Stored data entries |
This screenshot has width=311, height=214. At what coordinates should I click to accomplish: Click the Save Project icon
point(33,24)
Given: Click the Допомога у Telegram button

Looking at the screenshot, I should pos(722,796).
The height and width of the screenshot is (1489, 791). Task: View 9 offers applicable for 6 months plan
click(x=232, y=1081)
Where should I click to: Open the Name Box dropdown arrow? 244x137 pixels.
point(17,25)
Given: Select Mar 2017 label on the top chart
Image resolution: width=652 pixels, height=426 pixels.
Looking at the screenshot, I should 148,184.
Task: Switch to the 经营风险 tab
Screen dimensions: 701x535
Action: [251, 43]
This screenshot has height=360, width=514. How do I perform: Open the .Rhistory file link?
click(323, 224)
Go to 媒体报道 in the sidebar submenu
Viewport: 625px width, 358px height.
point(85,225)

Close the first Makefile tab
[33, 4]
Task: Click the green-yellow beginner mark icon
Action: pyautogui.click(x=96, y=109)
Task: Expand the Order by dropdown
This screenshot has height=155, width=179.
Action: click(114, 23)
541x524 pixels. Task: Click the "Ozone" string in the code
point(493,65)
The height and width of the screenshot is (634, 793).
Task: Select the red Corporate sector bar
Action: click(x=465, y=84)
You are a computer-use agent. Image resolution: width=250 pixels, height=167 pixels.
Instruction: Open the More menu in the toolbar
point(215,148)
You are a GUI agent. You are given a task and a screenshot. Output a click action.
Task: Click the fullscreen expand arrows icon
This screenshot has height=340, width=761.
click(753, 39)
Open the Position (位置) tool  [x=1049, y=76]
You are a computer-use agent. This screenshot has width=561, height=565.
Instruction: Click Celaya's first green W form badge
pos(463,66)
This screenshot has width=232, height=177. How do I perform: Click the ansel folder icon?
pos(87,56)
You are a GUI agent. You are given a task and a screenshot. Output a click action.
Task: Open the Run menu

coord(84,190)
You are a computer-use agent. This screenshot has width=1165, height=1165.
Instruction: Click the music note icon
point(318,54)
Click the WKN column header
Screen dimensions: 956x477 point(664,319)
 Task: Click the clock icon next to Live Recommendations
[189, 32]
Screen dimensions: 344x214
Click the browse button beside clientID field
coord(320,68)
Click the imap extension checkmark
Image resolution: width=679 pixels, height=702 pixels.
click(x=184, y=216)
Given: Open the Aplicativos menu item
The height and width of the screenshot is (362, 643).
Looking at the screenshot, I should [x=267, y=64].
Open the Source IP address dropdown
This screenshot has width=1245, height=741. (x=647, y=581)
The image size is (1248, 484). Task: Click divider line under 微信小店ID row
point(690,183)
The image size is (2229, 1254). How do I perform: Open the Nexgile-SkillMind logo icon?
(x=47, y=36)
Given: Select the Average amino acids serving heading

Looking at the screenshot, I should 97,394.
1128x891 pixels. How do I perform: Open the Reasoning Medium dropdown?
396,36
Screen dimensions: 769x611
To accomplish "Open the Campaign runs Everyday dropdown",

EXERCISE PROMPT |
Report each line of the items above that contains the string "should", copying every such line in full. Matching is case-sensitive.

FULL ANSWER |
This screenshot has width=311, height=214. At what coordinates should I click to accomplish: Click the Save Project icon
Looking at the screenshot, I should pos(722,796).
Where should I click to: Open the Name Box dropdown arrow? 244x137 pixels.
Looking at the screenshot, I should 148,184.
Looking at the screenshot, I should [x=267, y=64].
Looking at the screenshot, I should 97,394.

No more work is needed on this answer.